▶ COMPLETE THE FOLLOWING:
• a. From the Wilbur Ross article below, please return the part that opens with the words containing "Sly As A Fox: How" and closes with "still in office.".
• b. According to the Wilbur Ross article below, on what day did Ross's term as commerce secretary end?
• c. The Wilbur Ross article below says Ross settled the cases brought by his former colleagues. In one to three sentences, explain why he signed confidentiality clauses in those settlements.

QUOTED PASSAGE Block Start

Sly As A Fox: How Wilbur Ross Slipped Out Of Scandal And Back Into Business - Forbes
Fresh off a years-long ethics investigation, Trump's commerce secretary is back in business with a new SPAC—which he created while still in office.
ON JANUARY 19, 2021, while still serving as the U.S. secretary of commerce, Wilbur Ross set up a new company in the Cayman Islands. The business had no operations, but it did have big plans. It was a special purpose acquisition company, or a SPAC, which would allow Ross to raise more than $300 million from investors.
If you are surprised that a cabinet member might set up such a company while still technically in office—Ross' term didn't end until the next day, January 20—then you might need an introduction to the former commerce secretary. Three former colleagues have accused Wilbur Ross of taking or stealing their private equity interests. In 2016, the Securities and Exchange Commission fined his firm, WL Ross & Co., for allegedly breaking laws that prohibit misleading investors and defrauding clients. While in office, he issued false statements, held ethically dubious meetings and engaged in suspiciously timed trading.
But Ross has a knack for slipping out of scandals. He settled the cases with his former colleagues, signing confidentiality clauses to keep the troubles under wraps. Six months after his firm settled with the SEC, he abandoned it for Washington. He managed to operate in government for years, even as his office apparently lied about the existence of a commerce department investigation, then brushed aside its findings when they finally came out in December 2020.

QUOTED PASSAGE Block End
THE DATA Block Start

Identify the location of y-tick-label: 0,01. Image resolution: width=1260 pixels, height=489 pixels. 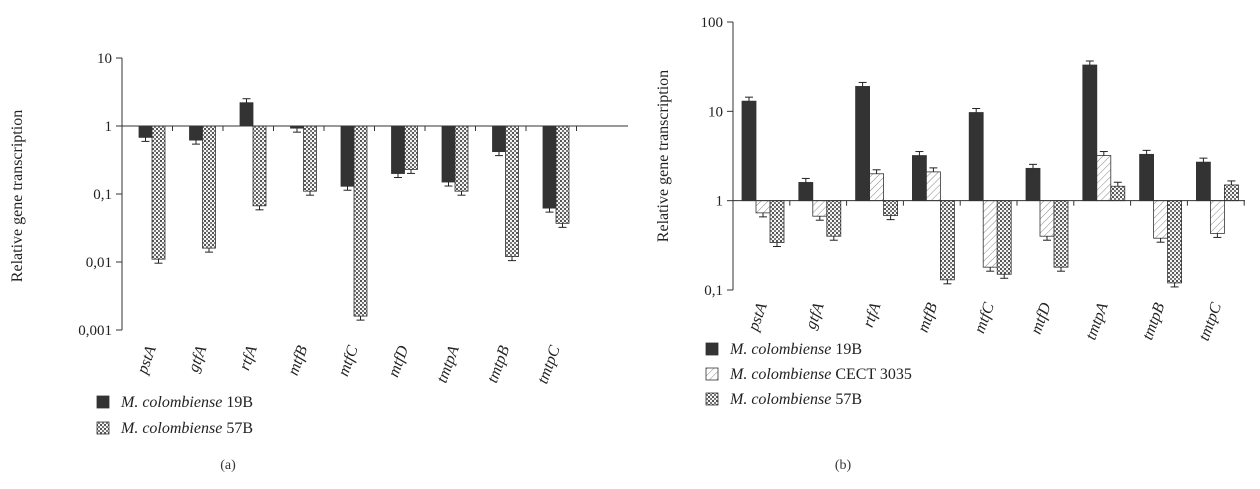
(99, 263).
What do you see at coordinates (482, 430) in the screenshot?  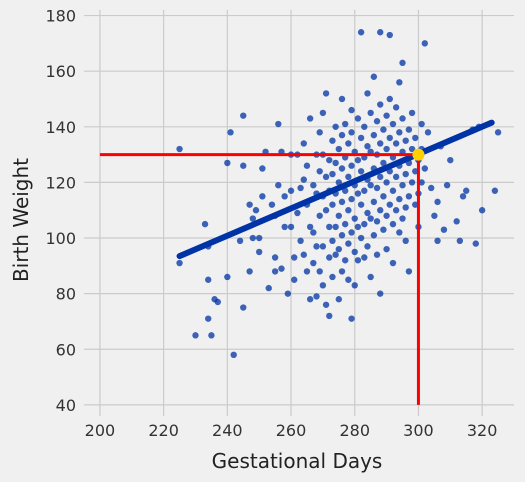 I see `x-tick-label: 320` at bounding box center [482, 430].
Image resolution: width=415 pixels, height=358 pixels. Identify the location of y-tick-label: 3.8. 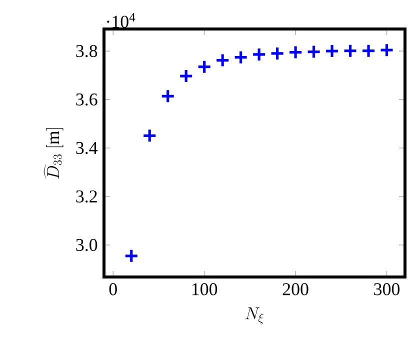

THE DATA Block End

▶ SOLUTIONS BELOW:
• a.
Sly As A Fox: How Wilbur Ross Slipped Out Of Scandal And Back Into Business - Forbes
Fresh off a years-long ethics investigation, Trump's commerce secretary is back in business with a new SPAC—which he created while still in office.

• b. January 20, the day after he set up the company.

• c. He signed confidentiality clauses to keep the troubles under wraps.